• _TASK REQUIREMENTS_:
Copy out every one of the rows below word for word, leaving none of them out.

--*--

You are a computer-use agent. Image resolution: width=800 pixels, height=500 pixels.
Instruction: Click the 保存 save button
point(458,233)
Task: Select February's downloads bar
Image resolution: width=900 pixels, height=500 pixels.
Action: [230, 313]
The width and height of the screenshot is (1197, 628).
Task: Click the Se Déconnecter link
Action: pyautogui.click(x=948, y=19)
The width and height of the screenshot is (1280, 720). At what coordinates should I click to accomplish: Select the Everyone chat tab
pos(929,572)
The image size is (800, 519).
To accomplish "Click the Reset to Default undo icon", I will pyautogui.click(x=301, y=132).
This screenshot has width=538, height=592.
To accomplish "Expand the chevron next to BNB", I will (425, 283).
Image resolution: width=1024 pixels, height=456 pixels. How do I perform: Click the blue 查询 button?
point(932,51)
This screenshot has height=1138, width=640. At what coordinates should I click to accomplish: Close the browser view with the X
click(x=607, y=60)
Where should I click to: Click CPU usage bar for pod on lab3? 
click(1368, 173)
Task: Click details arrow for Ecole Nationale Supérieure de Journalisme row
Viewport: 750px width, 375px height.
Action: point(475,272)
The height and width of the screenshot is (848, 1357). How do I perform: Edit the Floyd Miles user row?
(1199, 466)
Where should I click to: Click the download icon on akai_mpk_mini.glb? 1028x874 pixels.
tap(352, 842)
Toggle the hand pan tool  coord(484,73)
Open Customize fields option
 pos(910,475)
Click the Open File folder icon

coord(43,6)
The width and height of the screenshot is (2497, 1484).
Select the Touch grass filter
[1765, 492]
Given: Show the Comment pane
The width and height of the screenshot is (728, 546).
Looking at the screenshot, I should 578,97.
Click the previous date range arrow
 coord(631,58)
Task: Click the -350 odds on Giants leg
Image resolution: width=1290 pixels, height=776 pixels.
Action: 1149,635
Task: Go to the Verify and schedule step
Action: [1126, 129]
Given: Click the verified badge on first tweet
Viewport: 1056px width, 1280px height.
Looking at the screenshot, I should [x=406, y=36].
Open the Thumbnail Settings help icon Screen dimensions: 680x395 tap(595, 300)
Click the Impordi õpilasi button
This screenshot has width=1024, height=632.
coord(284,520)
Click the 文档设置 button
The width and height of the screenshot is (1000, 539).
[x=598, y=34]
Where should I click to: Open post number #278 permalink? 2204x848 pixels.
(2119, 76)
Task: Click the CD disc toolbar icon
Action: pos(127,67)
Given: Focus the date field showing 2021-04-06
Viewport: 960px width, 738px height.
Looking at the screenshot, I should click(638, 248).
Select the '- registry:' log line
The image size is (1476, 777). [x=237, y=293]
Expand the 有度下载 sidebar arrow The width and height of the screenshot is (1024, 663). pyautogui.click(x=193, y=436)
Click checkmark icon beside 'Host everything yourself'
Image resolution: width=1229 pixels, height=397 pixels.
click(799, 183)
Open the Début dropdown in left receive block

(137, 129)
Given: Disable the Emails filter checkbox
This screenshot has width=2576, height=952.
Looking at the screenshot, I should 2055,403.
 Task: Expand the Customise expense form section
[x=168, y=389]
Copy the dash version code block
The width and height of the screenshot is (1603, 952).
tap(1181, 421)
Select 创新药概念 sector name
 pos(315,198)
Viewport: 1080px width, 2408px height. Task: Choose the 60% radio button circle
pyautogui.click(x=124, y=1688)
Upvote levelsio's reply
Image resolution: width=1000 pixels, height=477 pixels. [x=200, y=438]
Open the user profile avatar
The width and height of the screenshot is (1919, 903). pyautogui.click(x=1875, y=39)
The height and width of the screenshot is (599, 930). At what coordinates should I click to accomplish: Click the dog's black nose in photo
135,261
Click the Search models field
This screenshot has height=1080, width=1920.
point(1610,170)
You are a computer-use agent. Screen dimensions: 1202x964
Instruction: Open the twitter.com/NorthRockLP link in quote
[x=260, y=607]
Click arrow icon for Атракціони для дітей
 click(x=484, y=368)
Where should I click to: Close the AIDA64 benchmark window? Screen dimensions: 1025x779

--*--

• _TASK RESULT_:
You are a computer-use agent. Image resolution: width=800 pixels, height=500 pixels.
Instruction: Click the 保存 save button
point(458,233)
Task: Select February's downloads bar
Image resolution: width=900 pixels, height=500 pixels.
Action: [230, 313]
The width and height of the screenshot is (1197, 628).
Task: Click the Se Déconnecter link
Action: pyautogui.click(x=948, y=19)
The width and height of the screenshot is (1280, 720). At what coordinates should I click to accomplish: Select the Everyone chat tab
pos(929,572)
The image size is (800, 519).
To accomplish "Click the Reset to Default undo icon", I will pyautogui.click(x=301, y=132).
This screenshot has width=538, height=592.
To accomplish "Expand the chevron next to BNB", I will (425, 283).
Image resolution: width=1024 pixels, height=456 pixels. How do I perform: Click the blue 查询 button?
point(932,51)
This screenshot has height=1138, width=640. At what coordinates should I click to accomplish: Close the browser view with the X
click(x=607, y=60)
Where should I click to: Click CPU usage bar for pod on lab3? 
click(1368, 173)
Task: Click details arrow for Ecole Nationale Supérieure de Journalisme row
Viewport: 750px width, 375px height.
Action: point(475,272)
The height and width of the screenshot is (848, 1357). How do I perform: Edit the Floyd Miles user row?
(1199, 466)
Where should I click to: Click the download icon on akai_mpk_mini.glb? 1028x874 pixels.
tap(352, 842)
Toggle the hand pan tool  coord(484,73)
Open Customize fields option
 pos(910,475)
Click the Open File folder icon

coord(43,6)
The width and height of the screenshot is (2497, 1484).
Select the Touch grass filter
[1765, 492]
Given: Show the Comment pane
The width and height of the screenshot is (728, 546).
Looking at the screenshot, I should 578,97.
Click the previous date range arrow
 coord(631,58)
Task: Click the -350 odds on Giants leg
Image resolution: width=1290 pixels, height=776 pixels.
Action: 1149,635
Task: Go to the Verify and schedule step
Action: [1126, 129]
Given: Click the verified badge on first tweet
Viewport: 1056px width, 1280px height.
Looking at the screenshot, I should [x=406, y=36].
Open the Thumbnail Settings help icon Screen dimensions: 680x395 tap(595, 300)
Click the Impordi õpilasi button
This screenshot has width=1024, height=632.
coord(284,520)
Click the 文档设置 button
The width and height of the screenshot is (1000, 539).
[x=598, y=34]
Where should I click to: Open post number #278 permalink? 2204x848 pixels.
(2119, 76)
Task: Click the CD disc toolbar icon
Action: pos(127,67)
Given: Focus the date field showing 2021-04-06
Viewport: 960px width, 738px height.
Looking at the screenshot, I should click(638, 248).
Select the '- registry:' log line
The image size is (1476, 777). [x=237, y=293]
Expand the 有度下载 sidebar arrow The width and height of the screenshot is (1024, 663). pyautogui.click(x=193, y=436)
Click checkmark icon beside 'Host everything yourself'
Image resolution: width=1229 pixels, height=397 pixels.
click(799, 183)
Open the Début dropdown in left receive block

(137, 129)
Given: Disable the Emails filter checkbox
This screenshot has width=2576, height=952.
Looking at the screenshot, I should 2055,403.
 Task: Expand the Customise expense form section
[x=168, y=389]
Copy the dash version code block
The width and height of the screenshot is (1603, 952).
tap(1181, 421)
Select 创新药概念 sector name
 pos(315,198)
Viewport: 1080px width, 2408px height. Task: Choose the 60% radio button circle
pyautogui.click(x=124, y=1688)
Upvote levelsio's reply
Image resolution: width=1000 pixels, height=477 pixels. [x=200, y=438]
Open the user profile avatar
The width and height of the screenshot is (1919, 903). pyautogui.click(x=1875, y=39)
The height and width of the screenshot is (599, 930). At what coordinates should I click to accomplish: Click the dog's black nose in photo
135,261
Click the Search models field
This screenshot has height=1080, width=1920.
point(1610,170)
You are a computer-use agent. Screen dimensions: 1202x964
Instruction: Open the twitter.com/NorthRockLP link in quote
[x=260, y=607]
Click arrow icon for Атракціони для дітей
 click(x=484, y=368)
Where should I click to: Close the AIDA64 benchmark window? Screen dimensions: 1025x779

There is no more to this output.